- آپ کی خاطر
- Directed by: Zeenat
- Written by: Haroon Pasha
- Produced by: Javed Iqbal & Pervaiz Iqbal
- Starring: Rani Begum; Shahid; Rahat Kazmi; Bindiya;
- Music by: Nazir Ali
- Distributed by: Film B.R.B
- Release date: 1 February 1980;
- Running time: 150 minutes
- Country: Pakistan
- Language: Urdu

= Aap Ki Khatir (1980 film) =

Pakistani film

Aap Ki Khatir is a 1980 Pakistani film directed by Zeenat, written by Haroon Pasha, and produced by Javed Iqbal and Pervaiz Iqbal.

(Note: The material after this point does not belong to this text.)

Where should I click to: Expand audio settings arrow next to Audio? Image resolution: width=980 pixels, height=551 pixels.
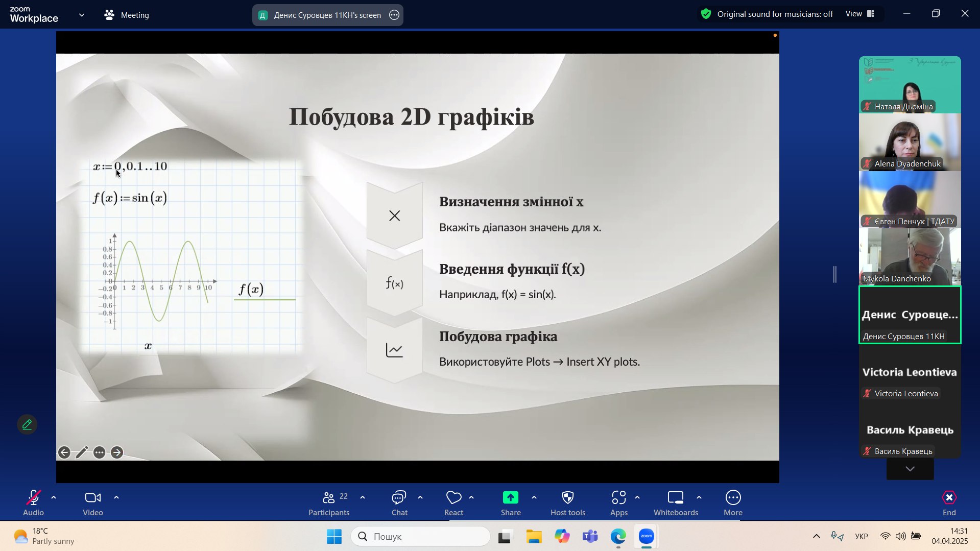(x=54, y=497)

It stars Rani Begum, Shahid, Rahat Kazmi and Bindiya in leading roles.

== Synposis ==
The story is about Seema (Rani) from a wealthy family who falls in love with Shakeel (Shahid), her friend from college. But due to some problems they don't get married. Later Anwar (Rahat) comes from London and falls in love with Seema. However Anwar falls ill and learns that he has an incurable heart problem. Despite everything, Seema chooses to marry Anwar and remains loyal to him. Meanwhile, Shakeel heads to a forest mountain area and stays at a hotel there he befriends Bindia (Bindiya), a friendly girl. She helps him move on.

== Cast ==
- Rani Begum as Seema
- Shahid as Shakeel
- Rahat Kazmi as Anwar
- Bindiya as Bindia
- Shehla Gill as Shehla
- Rangeela as Rangeela
- Aslam Pervaiz as Seema's father
- Nanha as Mehmood
- Ibrahim Nafees as Baba
- Saqi as 'Mister'
- Meena Daud as Anwar's mother

== Music ==

Aap Ki Khatir
| No. | Title | Singer (s) | Length |
|---|---|---|---|
| 1. | "Ajnabi Des Mein Thukraye Huway" | Mehdi Hassan | 4:30 |
| 2. | "Hont Si Kar Jiye, Gham Chhupa Kar Jiye" | Mehdi Hassan | 3:50 |
| 3. | "Waado Peh Kar Eitbar, Sajna" | Mehdi Hassan & Naheed Akhtar | 2:30 |

== Reception ==
The film was released on 1 February 1980, and it was a Silver Jubilee hit at the box office.